Write out the rows below word for word, starting at the first line and ending at the line that contains "tap(83, 206)". Leave the pictures out of your answer.

══ Entries

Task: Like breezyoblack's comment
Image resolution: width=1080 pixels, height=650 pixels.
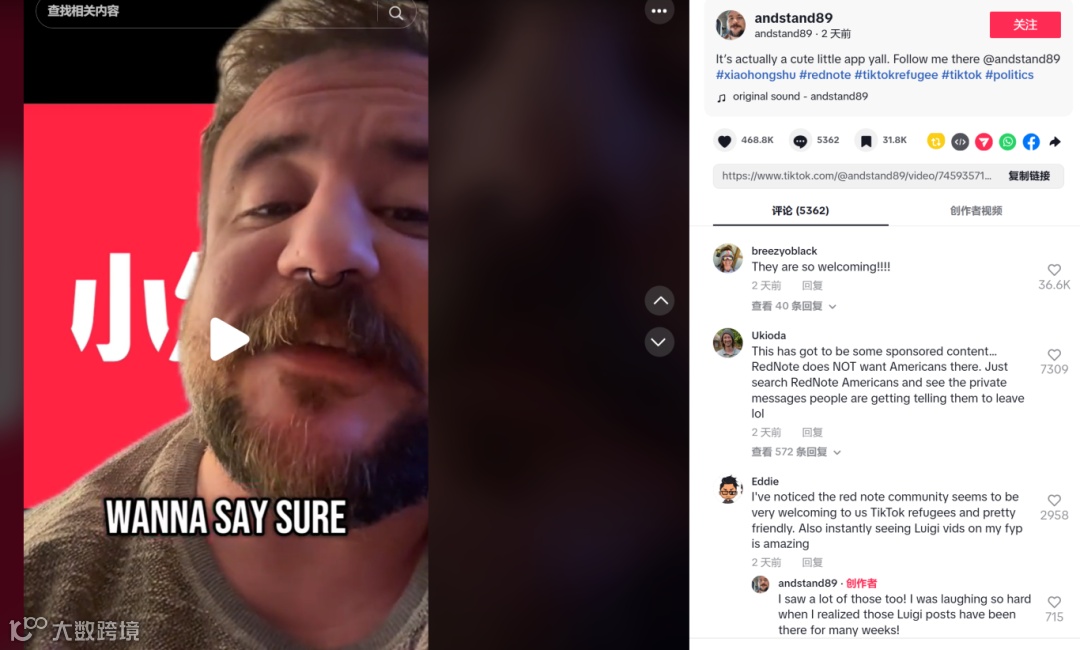Action: (x=1054, y=270)
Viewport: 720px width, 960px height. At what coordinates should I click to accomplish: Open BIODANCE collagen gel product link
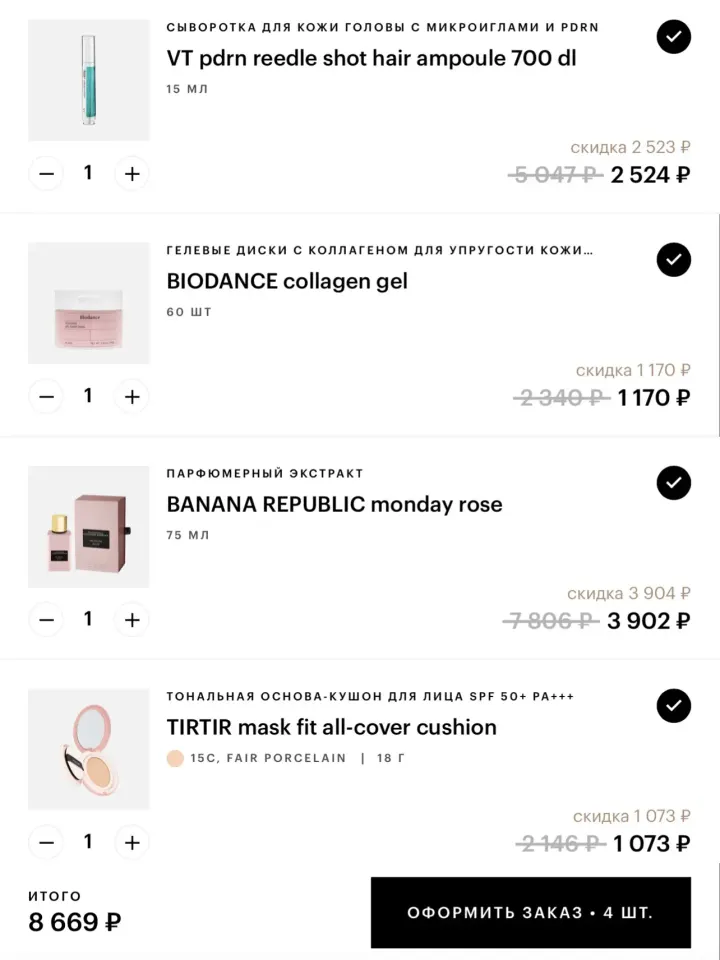(x=287, y=281)
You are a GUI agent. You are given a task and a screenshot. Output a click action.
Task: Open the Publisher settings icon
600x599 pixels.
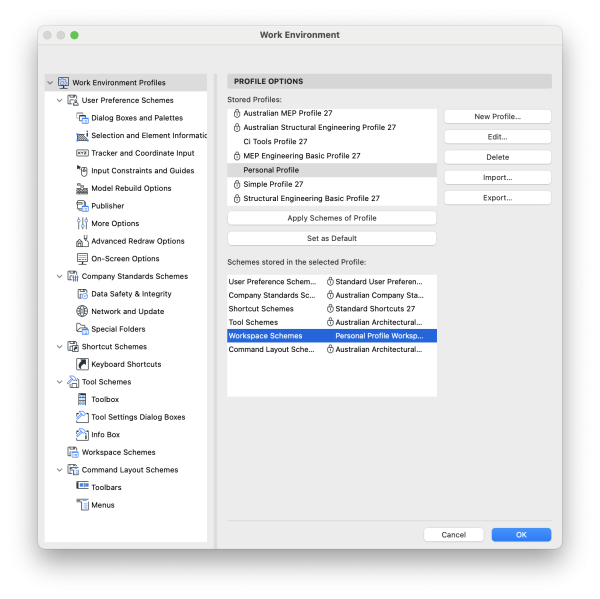tap(83, 206)

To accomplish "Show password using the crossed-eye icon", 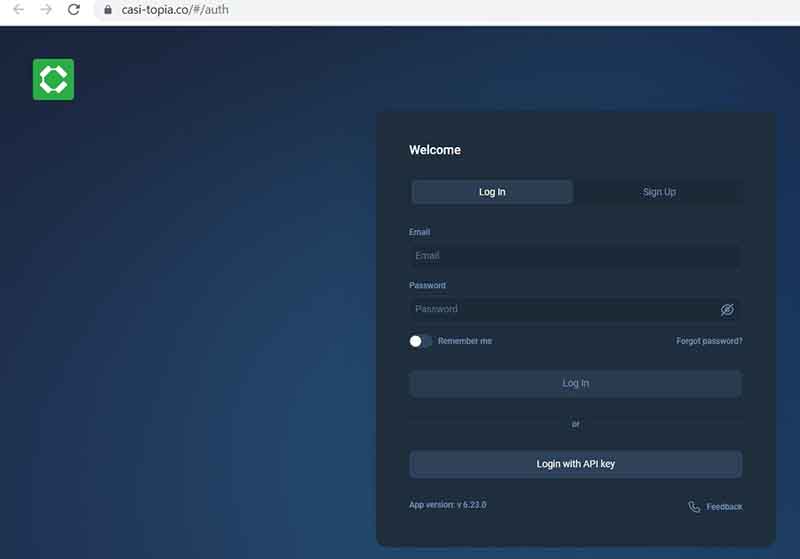I will 727,310.

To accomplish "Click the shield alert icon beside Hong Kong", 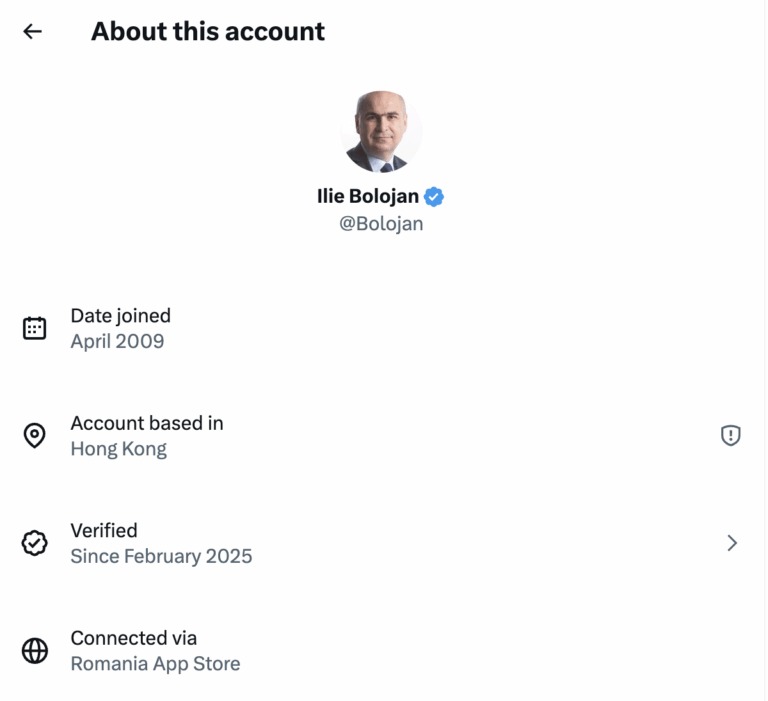I will tap(731, 435).
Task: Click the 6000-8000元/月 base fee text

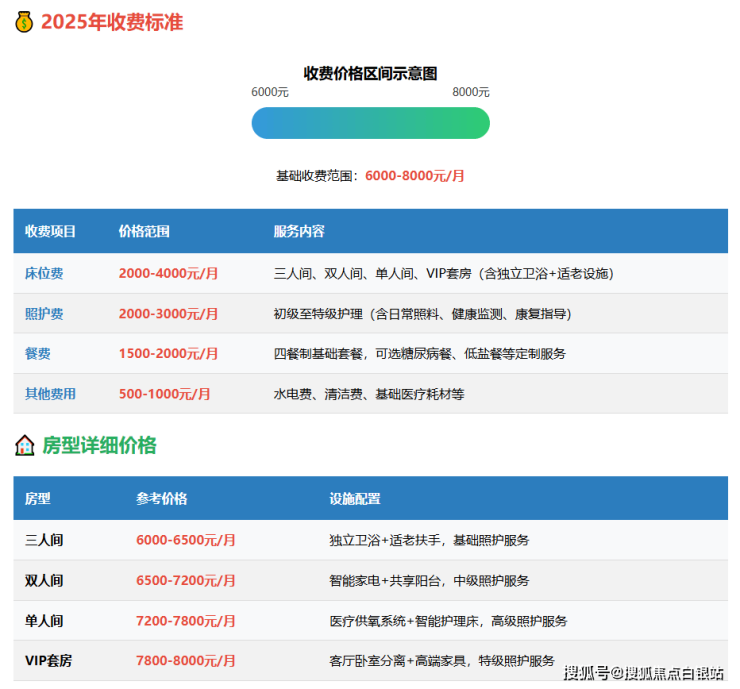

════

Output of the task
Task: Like breezyoblack's comment
Image resolution: width=1080 pixels, height=650 pixels.
Action: (x=1054, y=270)
Viewport: 720px width, 960px height. At what coordinates should I click to accomplish: Open BIODANCE collagen gel product link
(x=287, y=281)
You are a GUI agent. You are given a task and a screenshot. Output a click action.
Task: Open the Publisher settings icon
600x599 pixels.
tap(83, 206)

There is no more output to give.